Output each entry verbatim.

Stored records
:::
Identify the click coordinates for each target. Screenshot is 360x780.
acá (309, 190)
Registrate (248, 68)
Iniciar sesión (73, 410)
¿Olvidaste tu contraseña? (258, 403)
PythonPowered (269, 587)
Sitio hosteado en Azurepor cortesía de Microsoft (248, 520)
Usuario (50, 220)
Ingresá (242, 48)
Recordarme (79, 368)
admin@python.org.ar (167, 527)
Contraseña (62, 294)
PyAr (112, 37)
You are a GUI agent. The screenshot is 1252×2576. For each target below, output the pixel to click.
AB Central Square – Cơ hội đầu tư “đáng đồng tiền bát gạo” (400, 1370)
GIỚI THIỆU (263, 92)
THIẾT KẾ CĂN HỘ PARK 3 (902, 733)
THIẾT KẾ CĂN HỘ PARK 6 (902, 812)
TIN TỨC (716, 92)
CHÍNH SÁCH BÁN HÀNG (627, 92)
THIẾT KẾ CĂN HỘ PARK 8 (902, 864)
:::
Task answer
Identify the click coordinates for each target. Screenshot is 360x780.
acá (309, 190)
Registrate (248, 68)
Iniciar sesión (73, 410)
¿Olvidaste tu contraseña? (258, 403)
PythonPowered (269, 587)
Sitio hosteado en Azurepor cortesía de Microsoft (248, 520)
Usuario (50, 220)
Ingresá (242, 48)
Recordarme (79, 368)
admin@python.org.ar (167, 527)
Contraseña (62, 294)
PyAr (112, 37)
You are a GUI agent. The screenshot is 1252×2576. For each target below, output the pixel to click.
AB Central Square – Cơ hội đầu tư “đáng đồng tiền bát gạo” (400, 1370)
GIỚI THIỆU (263, 92)
THIẾT KẾ CĂN HỘ PARK 3 (902, 733)
THIẾT KẾ CĂN HỘ PARK 6 (902, 812)
TIN TỨC (716, 92)
CHÍNH SÁCH BÁN HÀNG (627, 92)
THIẾT KẾ CĂN HỘ PARK 8 (902, 864)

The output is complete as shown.